Что происходило в это время между взрослыми, можно только гадать, но они были чем-то заняты до самого вечера. Клайв Борден приехал вскоре после ленча, а мы, дети, играли втроем, не прерываясь, чуть ли не до темноты. Миссис Стимпсон без устали нас занимала: поощряла к совместным играм, пока нам было интересно, а когда игры надоедали, читала вслух книжки или придумывала новые забавы. Она отводила нас в туалет, давала что-то перекусить и попить. Мы с сестрой росли в окружении дорогих игрушек; при всей детской неопытности, нам было ясно, что Ники не привык к таким роскошествам. Сейчас, оглядываясь назад, я понимаю, что игрушки девочек были не так уж интересны двухлетнему мальчугану. Так или иначе, длинный день мы благополучно скоротали, и, насколько мне помнится, ни разу не повздорили.

О чем же шел разговор внизу?

Полагаю, эта встреча была задумана как очередная попытка обеих семей уладить вражду, начатую нашими предками. Не знаю, почему они, то есть мы, никак не могли похоронить прошлое, но похоже, в плоть и кровь обеих сторон глубоко вошла привычка устраивать возню вокруг той давней склоки. Разве хоть когда-нибудь – теперь или прежде – кому-то было дело до двух иллюзионистов, готовых вцепиться друг другу в глотки? Сколь ни сильна была взаимная злоба, ненависть и зависть этих двух стариков, какое это могло иметь отношение к их потомкам, живущим совсем другими заботами, совсем иной жизнью? Наверно, с точки зрения здравого смысла, ответ ясен, но кровавые и кровные страсти не подчиняются законам разума.

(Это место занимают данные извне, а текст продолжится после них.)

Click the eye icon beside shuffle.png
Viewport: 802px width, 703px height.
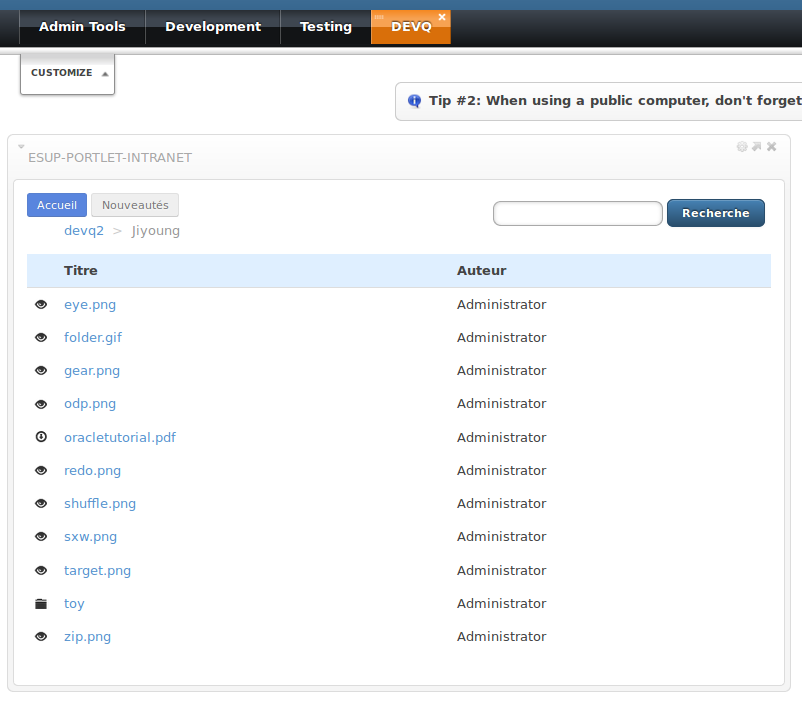[x=41, y=504]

Что же касается Клайва Бордена, следование законам здравого смысла, похоже, не было его отличительной чертой, вне зависимости от судеб его предков. Мне с трудом удалось собрать о нем хоть какие-то сведения. Я установила, что он родился в западной части Лондона. Детство у него было совершенно заурядное, если не считать спортивных успехов. После школы он поступил в колледж в Лоуборо, но бросил учебу после первого курса. В последующие десять лет он зачастую не имел крыши над головой и жил, по-видимому, у родственников и знакомых. Несколько раз в нетрезвом виде задерживался полицией за нарушение общественного порядка, но ухитрился ни разу не попасть под суд. Причисляя себя к актерам, перебивался, как мог, скудными заработками на киносъемках, но не поднимался выше статиста или дублера, а в промежутках сидел на пособии по безработице. В его жизни был только один непродолжительный период душевного и физического спокойствия, когда он познакомился с Дианой Эллингтон и женился на ней. Они поселились в Твикенхэме, в графстве Миддлсекс, но брак оказался трагически коротким. После смерти Дианы Клайв Борден не стал менять квартиру и сумел заручиться помощью своей замужней сестры, жившей неподалеку, в воспитании маленького сына. Он продолжал работать в кино и вернулся к безалаберному существованию, но его ребенок, судя по всему, не голодал. Таковы, в общем и целом, были обстоятельства его жизни во время визита к моим родителям.